• _PROBLEM REQUIREMENTS_
Every entry must be transcribed exactly as written.

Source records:
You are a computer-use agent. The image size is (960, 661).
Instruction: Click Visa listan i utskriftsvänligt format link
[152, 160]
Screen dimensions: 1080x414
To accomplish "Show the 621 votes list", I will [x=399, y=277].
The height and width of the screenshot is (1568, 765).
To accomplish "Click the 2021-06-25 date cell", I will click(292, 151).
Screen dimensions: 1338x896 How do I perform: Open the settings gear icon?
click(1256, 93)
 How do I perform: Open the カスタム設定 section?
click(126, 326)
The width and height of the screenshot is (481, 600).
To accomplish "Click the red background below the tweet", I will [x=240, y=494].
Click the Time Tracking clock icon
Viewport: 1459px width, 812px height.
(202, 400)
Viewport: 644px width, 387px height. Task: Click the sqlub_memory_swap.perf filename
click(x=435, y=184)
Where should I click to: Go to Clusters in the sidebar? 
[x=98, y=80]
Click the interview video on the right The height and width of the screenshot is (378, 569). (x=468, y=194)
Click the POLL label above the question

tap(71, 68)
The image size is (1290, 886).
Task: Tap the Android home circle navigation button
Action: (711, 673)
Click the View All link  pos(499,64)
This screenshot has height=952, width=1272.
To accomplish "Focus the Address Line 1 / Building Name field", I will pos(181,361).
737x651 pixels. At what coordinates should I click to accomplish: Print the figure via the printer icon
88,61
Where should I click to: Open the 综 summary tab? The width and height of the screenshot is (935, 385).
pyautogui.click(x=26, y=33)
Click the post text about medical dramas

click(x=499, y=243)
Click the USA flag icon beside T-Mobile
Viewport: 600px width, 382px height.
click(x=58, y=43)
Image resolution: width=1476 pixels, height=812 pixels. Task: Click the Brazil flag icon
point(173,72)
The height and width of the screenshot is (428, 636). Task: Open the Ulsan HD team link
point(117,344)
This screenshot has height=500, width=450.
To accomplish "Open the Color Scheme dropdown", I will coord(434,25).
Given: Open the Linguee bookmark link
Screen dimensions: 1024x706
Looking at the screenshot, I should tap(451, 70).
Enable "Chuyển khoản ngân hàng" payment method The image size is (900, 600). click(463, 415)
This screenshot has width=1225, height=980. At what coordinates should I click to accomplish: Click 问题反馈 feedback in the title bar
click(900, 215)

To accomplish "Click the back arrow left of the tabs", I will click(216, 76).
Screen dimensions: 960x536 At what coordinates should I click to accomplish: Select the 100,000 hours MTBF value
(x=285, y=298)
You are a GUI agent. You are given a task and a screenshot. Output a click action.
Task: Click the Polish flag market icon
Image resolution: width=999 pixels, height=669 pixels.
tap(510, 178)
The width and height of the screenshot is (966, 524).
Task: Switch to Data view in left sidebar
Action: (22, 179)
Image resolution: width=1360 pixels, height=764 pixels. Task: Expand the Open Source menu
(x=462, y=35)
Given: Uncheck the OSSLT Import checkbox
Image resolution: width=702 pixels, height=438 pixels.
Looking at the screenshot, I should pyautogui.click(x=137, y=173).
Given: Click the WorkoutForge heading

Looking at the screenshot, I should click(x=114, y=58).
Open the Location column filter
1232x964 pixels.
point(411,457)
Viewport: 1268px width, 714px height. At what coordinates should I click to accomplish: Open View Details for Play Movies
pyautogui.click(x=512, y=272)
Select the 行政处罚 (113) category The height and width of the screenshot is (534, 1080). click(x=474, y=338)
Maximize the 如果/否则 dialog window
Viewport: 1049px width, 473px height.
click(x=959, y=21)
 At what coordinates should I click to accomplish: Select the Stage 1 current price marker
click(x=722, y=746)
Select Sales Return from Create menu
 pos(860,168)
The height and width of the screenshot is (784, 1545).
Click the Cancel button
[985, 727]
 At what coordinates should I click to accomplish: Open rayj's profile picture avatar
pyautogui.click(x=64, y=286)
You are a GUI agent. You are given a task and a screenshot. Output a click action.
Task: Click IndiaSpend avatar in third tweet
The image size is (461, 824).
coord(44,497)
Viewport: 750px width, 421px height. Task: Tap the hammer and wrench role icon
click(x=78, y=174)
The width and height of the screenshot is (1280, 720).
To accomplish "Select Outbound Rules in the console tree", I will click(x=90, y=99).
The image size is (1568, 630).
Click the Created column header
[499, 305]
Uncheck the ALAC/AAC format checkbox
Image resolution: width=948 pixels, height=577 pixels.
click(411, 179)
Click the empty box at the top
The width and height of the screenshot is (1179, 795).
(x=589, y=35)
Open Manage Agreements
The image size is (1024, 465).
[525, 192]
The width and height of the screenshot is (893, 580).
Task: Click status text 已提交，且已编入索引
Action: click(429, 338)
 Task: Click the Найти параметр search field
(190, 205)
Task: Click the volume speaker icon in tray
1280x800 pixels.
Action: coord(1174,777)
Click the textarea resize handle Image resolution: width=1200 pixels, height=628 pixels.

• _SOLVED PROBLEM_
You are a computer-use agent. The image size is (960, 661).
Instruction: Click Visa listan i utskriftsvänligt format link
[152, 160]
Screen dimensions: 1080x414
To accomplish "Show the 621 votes list", I will [x=399, y=277].
The height and width of the screenshot is (1568, 765).
To accomplish "Click the 2021-06-25 date cell", I will click(292, 151).
Screen dimensions: 1338x896 How do I perform: Open the settings gear icon?
click(1256, 93)
 How do I perform: Open the カスタム設定 section?
click(126, 326)
The width and height of the screenshot is (481, 600).
To accomplish "Click the red background below the tweet", I will [x=240, y=494].
Click the Time Tracking clock icon
Viewport: 1459px width, 812px height.
(202, 400)
Viewport: 644px width, 387px height. Task: Click the sqlub_memory_swap.perf filename
click(x=435, y=184)
Where should I click to: Go to Clusters in the sidebar? 
[x=98, y=80]
Click the interview video on the right The height and width of the screenshot is (378, 569). (x=468, y=194)
Click the POLL label above the question

tap(71, 68)
The image size is (1290, 886).
Task: Tap the Android home circle navigation button
Action: (711, 673)
Click the View All link  pos(499,64)
This screenshot has height=952, width=1272.
To accomplish "Focus the Address Line 1 / Building Name field", I will pos(181,361).
737x651 pixels. At what coordinates should I click to accomplish: Print the figure via the printer icon
88,61
Where should I click to: Open the 综 summary tab? The width and height of the screenshot is (935, 385).
pyautogui.click(x=26, y=33)
Click the post text about medical dramas

click(x=499, y=243)
Click the USA flag icon beside T-Mobile
Viewport: 600px width, 382px height.
click(x=58, y=43)
Image resolution: width=1476 pixels, height=812 pixels. Task: Click the Brazil flag icon
point(173,72)
The height and width of the screenshot is (428, 636). Task: Open the Ulsan HD team link
point(117,344)
This screenshot has height=500, width=450.
To accomplish "Open the Color Scheme dropdown", I will coord(434,25).
Given: Open the Linguee bookmark link
Screen dimensions: 1024x706
Looking at the screenshot, I should tap(451, 70).
Enable "Chuyển khoản ngân hàng" payment method The image size is (900, 600). click(463, 415)
This screenshot has width=1225, height=980. At what coordinates should I click to accomplish: Click 问题反馈 feedback in the title bar
click(900, 215)

To accomplish "Click the back arrow left of the tabs", I will click(216, 76).
Screen dimensions: 960x536 At what coordinates should I click to accomplish: Select the 100,000 hours MTBF value
(x=285, y=298)
You are a GUI agent. You are given a task and a screenshot. Output a click action.
Task: Click the Polish flag market icon
Image resolution: width=999 pixels, height=669 pixels.
tap(510, 178)
The width and height of the screenshot is (966, 524).
Task: Switch to Data view in left sidebar
Action: (22, 179)
Image resolution: width=1360 pixels, height=764 pixels. Task: Expand the Open Source menu
(x=462, y=35)
Given: Uncheck the OSSLT Import checkbox
Image resolution: width=702 pixels, height=438 pixels.
Looking at the screenshot, I should pyautogui.click(x=137, y=173).
Given: Click the WorkoutForge heading

Looking at the screenshot, I should click(x=114, y=58).
Open the Location column filter
1232x964 pixels.
point(411,457)
Viewport: 1268px width, 714px height. At what coordinates should I click to accomplish: Open View Details for Play Movies
pyautogui.click(x=512, y=272)
Select the 行政处罚 (113) category The height and width of the screenshot is (534, 1080). click(x=474, y=338)
Maximize the 如果/否则 dialog window
Viewport: 1049px width, 473px height.
click(x=959, y=21)
 At what coordinates should I click to accomplish: Select the Stage 1 current price marker
click(x=722, y=746)
Select Sales Return from Create menu
 pos(860,168)
The height and width of the screenshot is (784, 1545).
Click the Cancel button
[985, 727]
 At what coordinates should I click to accomplish: Open rayj's profile picture avatar
pyautogui.click(x=64, y=286)
You are a GUI agent. You are given a task and a screenshot. Output a click action.
Task: Click IndiaSpend avatar in third tweet
The image size is (461, 824).
coord(44,497)
Viewport: 750px width, 421px height. Task: Tap the hammer and wrench role icon
click(x=78, y=174)
The width and height of the screenshot is (1280, 720).
To accomplish "Select Outbound Rules in the console tree", I will click(x=90, y=99).
The image size is (1568, 630).
Click the Created column header
[499, 305]
Uncheck the ALAC/AAC format checkbox
Image resolution: width=948 pixels, height=577 pixels.
click(411, 179)
Click the empty box at the top
The width and height of the screenshot is (1179, 795).
(x=589, y=35)
Open Manage Agreements
The image size is (1024, 465).
[525, 192]
The width and height of the screenshot is (893, 580).
Task: Click status text 已提交，且已编入索引
Action: click(429, 338)
 Task: Click the Найти параметр search field
(190, 205)
Task: Click the volume speaker icon in tray
1280x800 pixels.
Action: coord(1174,777)
Click the textarea resize handle Image resolution: width=1200 pixels, height=628 pixels.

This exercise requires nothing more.